This case is before us on appeal from the workmen’s compensation board, which sustained an award, by a referee, of compensation for facial disfigurement. Claimant suffered loss of his right eye after being struck by molten metal, *81and received compensation therefor. Later he petitioned for and was awarded compensation for facial disfigurement. The workmen’s compensation board affirmed the referee’s award. Appellant contends that the board erred in affirming this latter award. It contends that receipt of compensation for loss of an eye precludes an award for disfigurement of that eye, under section 1 of The Workmen’s Compensation Act of June 2,1915, P. L. 736, 77 PS §513.
It was stated in Yaklich v.
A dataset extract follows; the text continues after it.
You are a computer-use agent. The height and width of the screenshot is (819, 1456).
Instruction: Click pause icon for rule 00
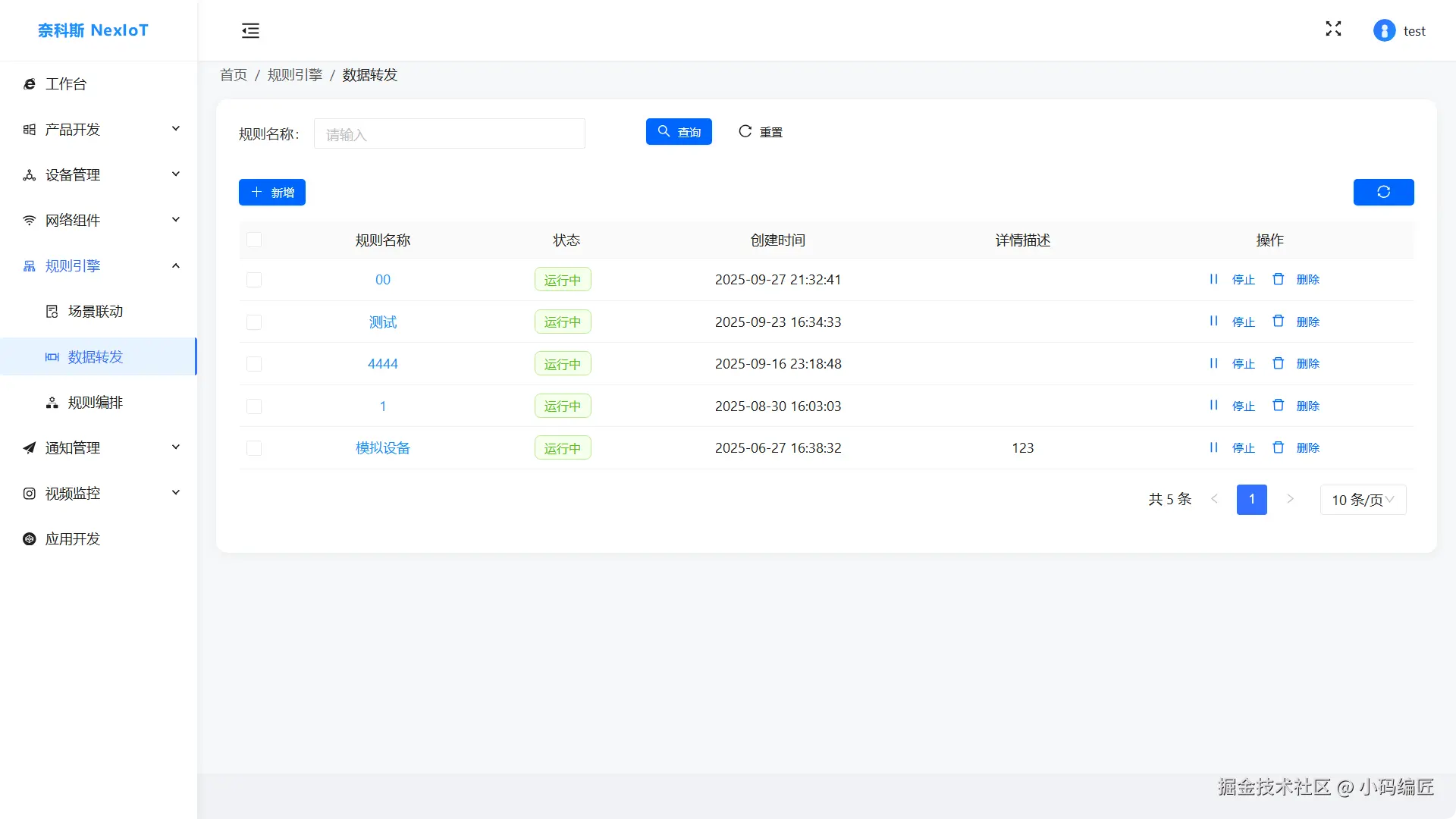[x=1213, y=279]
Union Collieries Company, 158 Pa. Superior Ct. 55 (1945), at pages 57-58 r
“It is incumbent upon us to view the evidence in the light most favorable to the claimant as the fact-finding bodies have determined the factual issues in his favor. Zbirowski v. John T. Lewis & Brothers Company, 130 Pa. Superior Ct. 222, 196 A. 606. The findings of a referee which are approved by the Workmen’s Compensation Board and supported by competent evidence are as conclusive upon the courts as the verdict of a jury. Russell v. Scott Paper Company, 140 Pa. Superior Ct. 84, 13 A. 2d 81. Unless it can be said that there was no competent evidence to support the findings of the referee and the board they cannot be disturbed, and because the factual issues have been determined in claimant’s favor the record must be read in the light most favorable to him. Johnson v. Valvoline Oil Company, 131 Pa. Superior Ct. 266, 200 A. 224.”
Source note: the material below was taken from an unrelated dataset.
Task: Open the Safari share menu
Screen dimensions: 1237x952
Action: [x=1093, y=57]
And at page 59 of the Yaklich case, supra, it was stated: “Section 306(c) should be so construed that every reasonable intendment of its express language should be upheld in behalf of the employee. Ciotti v. Jarecki Manufacturing Company, 128 Pa. Superior Ct. 233, 193 A. 2d 323. The Workmen’s Compensation Act is remedial and is to receive a liberal construction. Ottavi v. Timothy Burke Stripping Company, 140 Pa. Superior Ct. 389, 14 A. 2d 188.”
*82In this case, the referee and the board found as a fact that claimant’s right eye was seriously and permanently disfigured. We believe there was competent medical testimony to support this finding. We are of the opinion that the referee’s finding of disfigurement of the right eye meant facial disfigurement in the area of the right eye. In common usage, eye sometimes means the entire area around the eyeball, and not just the eyeball itself. See Webster’s New World Dictionary, College Edition: “eye, ... 4. the area around the eye, including the eyelids: as, he was fighting and got a black eye” The referee could not have meant the eyeball itself, since it had been removed. Claimant alleged facial disfigurement. The referee found disfigurement of his right eye. There is no doubt that the referee meant that there was facial disfigurement in the area of the right eye. Certainly the eyes are part of the face. The referee made a specific finding as to the location, in the face, of the disfigurement, and concluded as a matter of law that claimant was entitled to compensation for facial disfigurement. This finding of fact was sufficiently specific upon which to base his conclusion of law.
Appellant relies upon the case of Brown v. State Workmen’s Insurance Fund, 131 Pa. Superior Ct. 226 (1938), to support his contention that loss of an eye, and disfigurement of the face thereby, are mutually exclusive under the statute. While compensation for disfigurement was therein denied, that case does not support appellant’s proposition. It stated that, to be compensated for both, the disfigurement must be such as does not normally follow from loss of the eye. We are convinced that in the case before us, the disfigurement is such that does not normally follow from loss of the eye. The muscle that controls the lids has been destroyed, and there is no movement of the lids, which are now merely two pedicles of skin. The musculature *83and structures within the orbit have been entirely removed, and there results a dry, sunken cavity. A proper prosthesis cannot. be used. Claimant has a grotesque appearance.
Furthermore, the Brown case, supra, in citing the case of Sustar v. Penn Smokeless Coal Co., 85 Pa. Superior Ct. 531 (1925), stated that, in the Sustar case, the disfigurement was a separate and distinct injury to another part of the face, and therefore clearly was compensable under the disfigurement clause of the statute. This does not mean that the dis-. figurement must be to another part of the face in order to be compensable, as appellant contends.
Decree
And now, to wit, January 16, 1958, the appeal is dismissed, and the award of the workmen’s compensation board is affirmed.
Formal order for calculation of award to be submitted by counsel.